4.- Discussion: To emphasize the need for alternative therapeutic options in the face of increasing antibiotic resistance, particularly against carbapenem-resistant Enterobacteriaceae, it would be pertinent to discuss the findings of the review outlined in PMID: 38399502. This review not only details the biological mechanisms behind carbapenem resistance but also highlights the clinical urgency of developing non-antibiotic treatments for complicated urinary tract infections. Incorporating this reference will strengthen the context of your research, illustrating the global challenges of antibiotic resistance and thus enriching the significance of your findings. While fosfomycin remains an effective first-line treatment for uncomplicated cystitis in women, as demonstrated by the study reported in PMID: 37739241, resistance rates, particularly among ESBL-producing bacteria, highlight a critical need for alternative therapies. The findings of this study support the relevance of your research on UNAM-HIMFG lysate as a potential non-antibiotic treatment that could circumvent these emerging resistance challenges. This will not only enrich the discussion section of your manuscript, but will also connect your findings to broader issues on antimicrobial resistance, emphasizing the timeliness and potential impact of your work.
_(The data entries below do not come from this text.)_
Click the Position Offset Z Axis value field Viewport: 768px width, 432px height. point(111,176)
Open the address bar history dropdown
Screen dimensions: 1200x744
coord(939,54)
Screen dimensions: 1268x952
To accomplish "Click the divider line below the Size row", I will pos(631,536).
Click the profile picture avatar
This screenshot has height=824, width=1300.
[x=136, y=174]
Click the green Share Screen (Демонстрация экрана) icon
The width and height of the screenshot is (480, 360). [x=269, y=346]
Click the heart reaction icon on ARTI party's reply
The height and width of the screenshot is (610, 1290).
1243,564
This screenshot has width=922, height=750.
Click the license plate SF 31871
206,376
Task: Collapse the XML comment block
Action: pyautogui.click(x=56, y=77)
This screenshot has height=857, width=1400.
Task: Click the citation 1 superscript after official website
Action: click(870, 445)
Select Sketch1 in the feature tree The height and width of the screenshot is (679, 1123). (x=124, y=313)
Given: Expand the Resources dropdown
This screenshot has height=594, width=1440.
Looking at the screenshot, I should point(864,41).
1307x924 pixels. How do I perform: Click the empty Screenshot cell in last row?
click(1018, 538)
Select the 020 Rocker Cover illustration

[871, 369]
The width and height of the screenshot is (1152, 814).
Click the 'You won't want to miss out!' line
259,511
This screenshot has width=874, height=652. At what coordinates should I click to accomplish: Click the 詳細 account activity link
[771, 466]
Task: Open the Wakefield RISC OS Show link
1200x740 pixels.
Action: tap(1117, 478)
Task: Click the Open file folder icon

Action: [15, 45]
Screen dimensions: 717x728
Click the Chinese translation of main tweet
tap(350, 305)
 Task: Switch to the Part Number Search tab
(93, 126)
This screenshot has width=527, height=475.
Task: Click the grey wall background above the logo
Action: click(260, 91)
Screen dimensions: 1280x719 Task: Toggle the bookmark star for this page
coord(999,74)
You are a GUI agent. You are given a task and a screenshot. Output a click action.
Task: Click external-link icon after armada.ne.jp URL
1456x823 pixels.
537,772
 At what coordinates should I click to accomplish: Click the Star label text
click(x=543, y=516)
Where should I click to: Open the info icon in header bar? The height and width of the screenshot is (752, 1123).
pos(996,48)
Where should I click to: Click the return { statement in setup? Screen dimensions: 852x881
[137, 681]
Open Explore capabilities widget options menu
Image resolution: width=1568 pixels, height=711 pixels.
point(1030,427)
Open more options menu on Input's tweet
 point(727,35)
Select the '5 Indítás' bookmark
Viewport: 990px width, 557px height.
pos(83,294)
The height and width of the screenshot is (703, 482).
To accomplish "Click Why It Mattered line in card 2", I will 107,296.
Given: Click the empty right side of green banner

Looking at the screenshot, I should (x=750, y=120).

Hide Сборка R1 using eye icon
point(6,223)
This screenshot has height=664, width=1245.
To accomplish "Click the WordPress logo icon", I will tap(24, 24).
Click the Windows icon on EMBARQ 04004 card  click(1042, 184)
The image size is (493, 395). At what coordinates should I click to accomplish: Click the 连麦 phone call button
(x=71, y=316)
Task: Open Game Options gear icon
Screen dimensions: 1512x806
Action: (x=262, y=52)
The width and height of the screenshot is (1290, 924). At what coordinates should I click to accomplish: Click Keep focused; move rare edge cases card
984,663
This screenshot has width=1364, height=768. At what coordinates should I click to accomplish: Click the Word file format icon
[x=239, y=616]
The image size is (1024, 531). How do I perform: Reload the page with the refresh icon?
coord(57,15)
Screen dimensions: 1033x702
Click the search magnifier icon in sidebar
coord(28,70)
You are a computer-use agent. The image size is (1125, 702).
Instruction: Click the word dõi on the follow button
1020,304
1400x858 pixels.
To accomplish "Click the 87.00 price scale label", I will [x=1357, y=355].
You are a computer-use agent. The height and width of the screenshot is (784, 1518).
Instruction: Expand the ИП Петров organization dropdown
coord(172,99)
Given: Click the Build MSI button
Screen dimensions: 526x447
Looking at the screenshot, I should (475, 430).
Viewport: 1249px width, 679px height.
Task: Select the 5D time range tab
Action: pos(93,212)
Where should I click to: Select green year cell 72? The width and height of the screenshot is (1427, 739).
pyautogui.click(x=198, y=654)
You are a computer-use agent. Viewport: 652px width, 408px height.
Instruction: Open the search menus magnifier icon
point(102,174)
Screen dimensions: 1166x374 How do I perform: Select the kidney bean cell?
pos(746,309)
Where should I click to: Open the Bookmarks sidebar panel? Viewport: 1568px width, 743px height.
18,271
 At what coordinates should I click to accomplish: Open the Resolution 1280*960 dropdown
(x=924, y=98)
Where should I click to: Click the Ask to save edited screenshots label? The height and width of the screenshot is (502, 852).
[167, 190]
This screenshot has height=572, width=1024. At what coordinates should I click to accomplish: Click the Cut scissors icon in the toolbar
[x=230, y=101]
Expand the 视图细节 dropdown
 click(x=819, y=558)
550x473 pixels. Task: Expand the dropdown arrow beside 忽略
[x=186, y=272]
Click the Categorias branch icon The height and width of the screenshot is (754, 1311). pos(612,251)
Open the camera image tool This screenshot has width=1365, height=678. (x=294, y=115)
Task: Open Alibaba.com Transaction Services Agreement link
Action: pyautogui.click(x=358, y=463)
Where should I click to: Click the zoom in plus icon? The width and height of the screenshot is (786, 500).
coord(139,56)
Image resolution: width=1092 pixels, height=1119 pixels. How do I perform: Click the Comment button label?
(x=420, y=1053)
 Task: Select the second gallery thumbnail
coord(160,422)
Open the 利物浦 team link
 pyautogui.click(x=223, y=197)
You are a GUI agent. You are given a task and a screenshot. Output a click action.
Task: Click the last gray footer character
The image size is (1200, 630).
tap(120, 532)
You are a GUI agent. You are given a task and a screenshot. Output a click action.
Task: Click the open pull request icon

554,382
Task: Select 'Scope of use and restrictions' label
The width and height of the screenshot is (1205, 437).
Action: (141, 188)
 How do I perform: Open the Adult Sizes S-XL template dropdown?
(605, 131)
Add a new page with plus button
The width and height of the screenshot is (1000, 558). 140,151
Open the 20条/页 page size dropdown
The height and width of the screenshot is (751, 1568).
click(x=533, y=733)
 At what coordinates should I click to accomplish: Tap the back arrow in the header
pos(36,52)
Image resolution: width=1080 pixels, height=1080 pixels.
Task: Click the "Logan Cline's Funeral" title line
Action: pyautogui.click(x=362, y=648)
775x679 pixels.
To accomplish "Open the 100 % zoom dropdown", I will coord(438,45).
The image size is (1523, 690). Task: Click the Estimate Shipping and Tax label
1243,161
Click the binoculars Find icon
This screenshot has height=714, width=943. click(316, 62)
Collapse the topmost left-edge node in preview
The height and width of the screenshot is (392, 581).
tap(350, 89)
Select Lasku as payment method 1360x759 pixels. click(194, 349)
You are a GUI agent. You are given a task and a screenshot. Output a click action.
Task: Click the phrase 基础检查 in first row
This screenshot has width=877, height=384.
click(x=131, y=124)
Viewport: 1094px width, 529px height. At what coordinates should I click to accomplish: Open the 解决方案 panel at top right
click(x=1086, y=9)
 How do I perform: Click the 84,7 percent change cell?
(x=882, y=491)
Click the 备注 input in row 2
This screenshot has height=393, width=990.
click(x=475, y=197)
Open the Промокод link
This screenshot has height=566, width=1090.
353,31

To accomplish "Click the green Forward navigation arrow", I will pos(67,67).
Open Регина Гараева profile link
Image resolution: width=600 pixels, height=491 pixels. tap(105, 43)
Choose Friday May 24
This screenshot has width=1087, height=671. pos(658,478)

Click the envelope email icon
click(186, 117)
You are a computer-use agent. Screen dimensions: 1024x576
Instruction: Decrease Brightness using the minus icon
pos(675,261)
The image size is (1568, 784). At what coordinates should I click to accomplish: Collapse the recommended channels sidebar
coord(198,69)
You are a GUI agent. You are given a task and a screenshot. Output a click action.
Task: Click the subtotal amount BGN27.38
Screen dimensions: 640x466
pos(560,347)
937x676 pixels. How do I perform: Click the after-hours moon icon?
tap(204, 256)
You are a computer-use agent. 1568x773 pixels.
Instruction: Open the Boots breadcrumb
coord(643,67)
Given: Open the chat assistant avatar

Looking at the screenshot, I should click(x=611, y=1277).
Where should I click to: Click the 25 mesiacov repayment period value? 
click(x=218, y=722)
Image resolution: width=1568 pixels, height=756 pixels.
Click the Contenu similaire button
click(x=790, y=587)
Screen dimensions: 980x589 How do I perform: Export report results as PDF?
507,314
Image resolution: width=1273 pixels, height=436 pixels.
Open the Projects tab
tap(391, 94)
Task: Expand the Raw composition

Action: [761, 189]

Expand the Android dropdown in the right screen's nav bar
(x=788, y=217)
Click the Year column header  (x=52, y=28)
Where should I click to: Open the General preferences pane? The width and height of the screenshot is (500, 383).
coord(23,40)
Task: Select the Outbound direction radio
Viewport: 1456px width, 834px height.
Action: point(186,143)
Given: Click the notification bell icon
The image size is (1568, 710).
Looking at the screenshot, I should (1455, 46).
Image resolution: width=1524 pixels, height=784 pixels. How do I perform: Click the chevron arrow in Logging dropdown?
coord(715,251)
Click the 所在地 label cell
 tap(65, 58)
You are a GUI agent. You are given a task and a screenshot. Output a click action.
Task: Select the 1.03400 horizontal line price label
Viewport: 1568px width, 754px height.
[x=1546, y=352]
We tried to identify the intention of the proposal, therefore at the final part of the discussion we included information related to your proposal. We hope we were able to understand the suggestions and that changes in the discussion complies with what was requested.

 

Round 2

Reviewer 2 Report

Comments and Suggestions for Authors

I concur with the revisions made to the manuscript. The authors have diligently responded to our feedback, resulting in a clearer and more impactful paper. I support its publication as it now stands.